======== Extracted text ========

French & Puffer Building 1874 2nd from Right. Far Right: Cook & Taylor Block (FW Stickney) 1884
“In 1868 I quit medicine and found relief and cure…”
Frank Cherrington was born in South Boston in 1850, the youngest of nine children of Edmund and Tryphena Cherrington. Edmund was an inventive and ambitious upholsterer, acclaimed for his patented spring support system, a revolutionary idea in 1835. Son Frank appears to have shared his father’s ambitions and he apprenticed with the carpenter and architect Stephen Tourtellot in Worcester beginning in 1866 and was elevated in 1872 as a junior partner in the new firm of Tourtellot and Cherrington, but Tourtellot’s death in 1873 left the young Frank the sole proprietor. Frank was joined in Worcester by his older brother LeRoy. LeRoy had had a peripatetic career as bank messenger, hardware store operator, insurance agent, and landscape gardener (an early term for landscape architect). LeRoy was dispatched to Lowell to manage the local “branch” of the firm, but as the work in Lowell grew, or because of LeRoy’s possible indifference or mismanagement of the business, by 1876 Frank had moved to Lowell, and the partnership ended with the brothers maintaining separate offices.

======== Supplied data ========

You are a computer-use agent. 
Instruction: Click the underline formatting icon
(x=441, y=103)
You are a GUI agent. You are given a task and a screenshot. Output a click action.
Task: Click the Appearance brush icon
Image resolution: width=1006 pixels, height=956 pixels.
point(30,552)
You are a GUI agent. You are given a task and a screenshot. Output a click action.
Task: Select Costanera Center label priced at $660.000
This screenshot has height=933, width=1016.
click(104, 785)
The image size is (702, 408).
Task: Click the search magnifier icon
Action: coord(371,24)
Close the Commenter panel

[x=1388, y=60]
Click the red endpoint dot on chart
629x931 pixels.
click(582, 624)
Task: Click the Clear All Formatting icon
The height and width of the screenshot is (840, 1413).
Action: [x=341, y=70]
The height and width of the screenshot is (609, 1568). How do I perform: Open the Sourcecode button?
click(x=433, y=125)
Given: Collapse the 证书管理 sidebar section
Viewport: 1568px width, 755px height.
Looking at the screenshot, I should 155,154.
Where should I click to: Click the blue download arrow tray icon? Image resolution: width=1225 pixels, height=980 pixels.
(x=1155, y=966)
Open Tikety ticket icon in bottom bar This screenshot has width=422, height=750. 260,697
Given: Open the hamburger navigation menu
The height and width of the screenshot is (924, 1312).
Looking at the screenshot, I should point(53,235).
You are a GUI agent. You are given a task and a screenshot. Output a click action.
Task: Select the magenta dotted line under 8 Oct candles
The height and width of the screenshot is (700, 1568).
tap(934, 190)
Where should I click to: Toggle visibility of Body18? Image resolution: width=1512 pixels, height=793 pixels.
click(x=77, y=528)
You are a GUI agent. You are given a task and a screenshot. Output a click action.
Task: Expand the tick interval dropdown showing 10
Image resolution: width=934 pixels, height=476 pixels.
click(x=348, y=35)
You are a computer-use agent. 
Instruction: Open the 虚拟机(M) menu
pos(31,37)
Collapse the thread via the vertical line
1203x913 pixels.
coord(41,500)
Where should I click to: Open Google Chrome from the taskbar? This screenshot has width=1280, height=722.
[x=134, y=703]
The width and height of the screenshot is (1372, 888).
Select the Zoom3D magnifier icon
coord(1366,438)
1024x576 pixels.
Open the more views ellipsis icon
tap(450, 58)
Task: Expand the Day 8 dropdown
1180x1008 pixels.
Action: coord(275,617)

========

▶ _Aim of the task_
Reproduce the full text about Frank Cherrington's architectural career word for word, with nothing left out.

▶ _Response to the exercise_
French & Puffer Building 1874 2nd from Right. Far Right: Cook & Taylor Block (FW Stickney) 1884
“In 1868 I quit medicine and found relief and cure…”
Frank Cherrington was born in South Boston in 1850, the youngest of nine children of Edmund and Tryphena Cherrington. Edmund was an inventive and ambitious upholsterer, acclaimed for his patented spring support system, a revolutionary idea in 1835. Son Frank appears to have shared his father’s ambitions and he apprenticed with the carpenter and architect Stephen Tourtellot in Worcester beginning in 1866 and was elevated in 1872 as a junior partner in the new firm of Tourtellot and Cherrington, but Tourtellot’s death in 1873 left the young Frank the sole proprietor. Frank was joined in Worcester by his older brother LeRoy. LeRoy had had a peripatetic career as bank messenger, hardware store operator, insurance agent, and landscape gardener (an early term for landscape architect). LeRoy was dispatched to Lowell to manage the local “branch” of the firm, but as the work in Lowell grew, or because of LeRoy’s possible indifference or mismanagement of the business, by 1876 Frank had moved to Lowell, and the partnership ended with the brothers maintaining separate offices.